# k‑Nearest Neighbors (kNN)

In this notebook, you'll work through two parts:

1. Use a small dataset to implement and test the k‑Nearest Neighbors algorithm.
2. Apply kNN to a new scenario (animal classification) and experiment with different values of k.

Read the instructions in each cell carefully and complete the code where indicated.

## Part 1: Exploration with a Small Dataset

In this section, you'll:
- Define a function to calculate the Euclidean distance.
- Create a small dataset (height, weight, and class).
- Define a test point and visualize the dataset.
- Compute distances and classify the test point using majority voting.

**Step 1:** First, we will need to import numpy.

**Step 2:** Let's define our Euclidean distance function. Fill in the missing code as indicated with ellipsis (...).

In [None]:
# TODO: Step 1: Define the Euclidean distance function
# Complete the function so that it returns the Euclidean distance between two points
import ... as ..

def euclidean_distance(point1, point2):
    # HINT: Use the formula sqrt((x2 - x1)^2 + (y2 - y1)^2)
    # Replace the following line with your code if desired:
    return ...((...[...] - ...[...])**2 + (...[...] - ...[...])**2)

# Test your function (optional)
print(euclidean_distance([0, 0], [3, 4]))  # Expected output: 5.0

### Creating the Dataset
Next, create a small dataset. Each data point has two features (height and weight) and a class label (e.g., 'A' or 'B').

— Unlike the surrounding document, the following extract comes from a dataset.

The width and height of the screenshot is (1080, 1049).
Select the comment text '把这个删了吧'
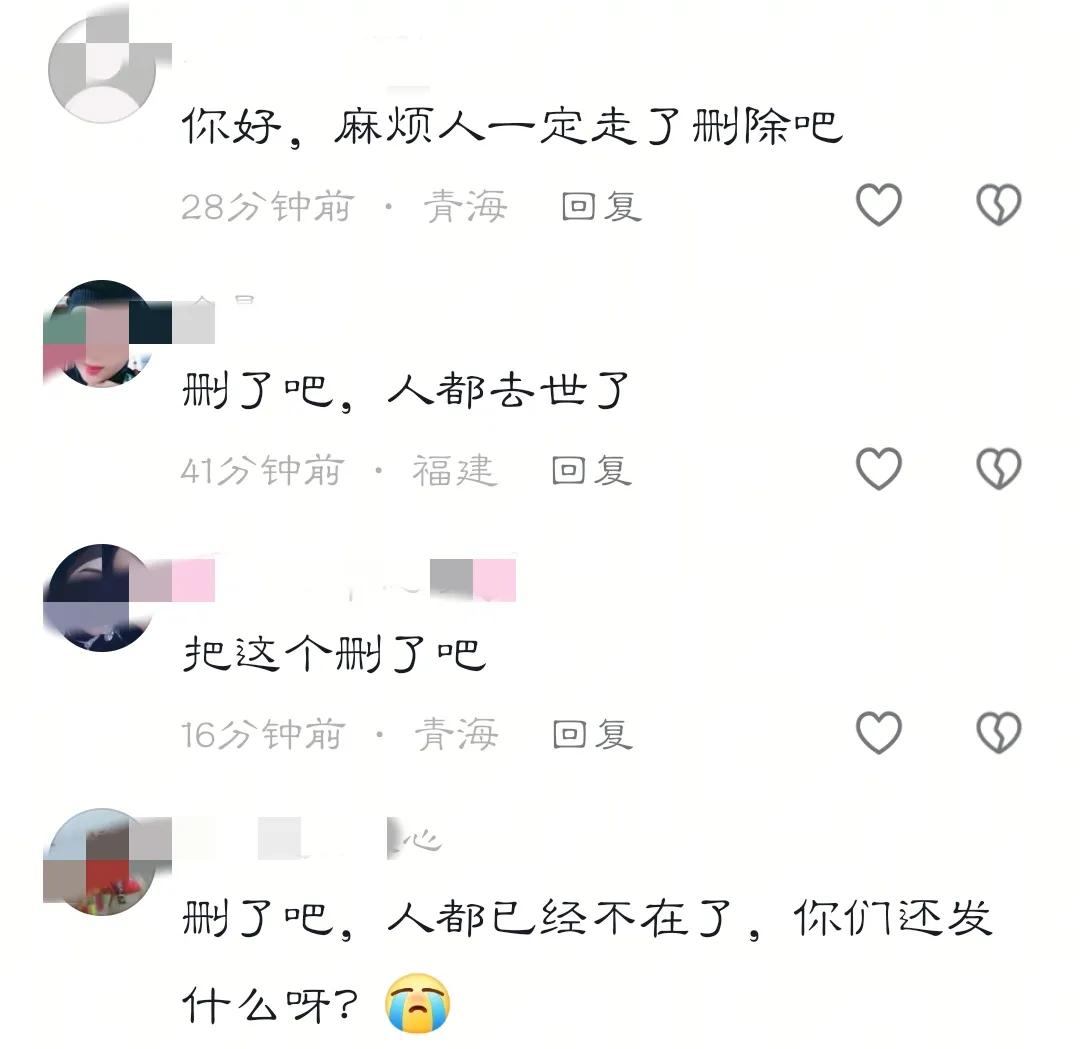[335, 654]
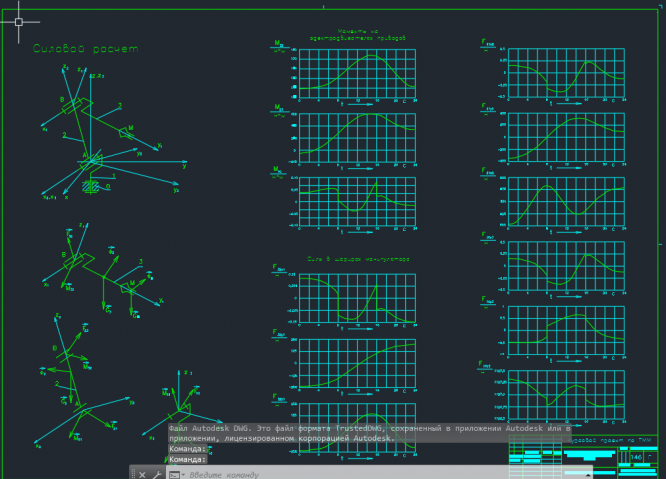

**Step 3:** Add at least 2 more data points to your data set. Try to come up with a pattern for what is classified as 'A' and what is classified as 'B'. For the following 2 data points continue that pattern. Feel free to add more data points if you'd like.

In [None]:
# TODO: Step 2: Create your dataset
data_points = [
    [160, 60, 'A'],
    [165, 55, 'A'],
    [170, 75, 'B'],
    [175, 80, 'B'],
    [..., ..., ...],
    [..., ..., ...]
]

# Feel free to modify or add more data points if you'd like.

### Defining the Test Point and Visualization
Now, define a new test point that you want to classify, and then visualize the dataset using matplotlib.

In [None]:
# TODO: Step 4: Define a test point
test_point = [..., ...]

# TODO: Step 5: Visualize the dataset
import matplotlib.pyplot as plt

heights = [point[...] for point in data_points]
weights = [point[...] for point in data_points]
classes = [point[...] for point in data_points]

plt.figure(figsize=(6,4))
plt.scatter(heights, weights, c=['red' if c == 'A' else 'blue' for c in classes], marker='o')
plt....(...) #Define your x-axis label (height)
plt....(...) #Define your y-axis label (weight)
plt....(...) #Define your title for the plot

# Mark the test point on the plot (optional)
plt.scatter(test_point[...], test_point[...], c='green', marker='*', s=200, label='Test Point')
plt.legend()
plt.show()

### Computing Distances and Classifying the Test Point
Now compute the distance from the test point to each data point, sort the distances, choose a value for **k** (for example, 3), and then perform majority voting to predict the class.

In [None]:
# TODO: Step 6: Compute distances from the test point to each data point
distances = []
for point in data_points:
    dist = ...(..., ...)  # You will want to use the features height and weight not the class label for your point variable
    distances.append((..., ...)) #Append the distance from the test point to the data point as the first variable and the class label of the point as your second variable

# Sort distances in ascending order
distances.sort(key=lambda x: x[0])
print("Distances (sorted):", distances)

# TODO: Step 7: Choose a value for k (e.g., k = 3) and classify the test point
k = ...
nearest_neighbors = distances[:k]

neighbor_classes = [neighbor[1] for neighbor in nearest_neighbors]
predicted_class = max(set(neighbor_classes), key=neighbor_classes.count)
print(f"Predicted class for test point {test_point} with k={k}: {predicted_class}")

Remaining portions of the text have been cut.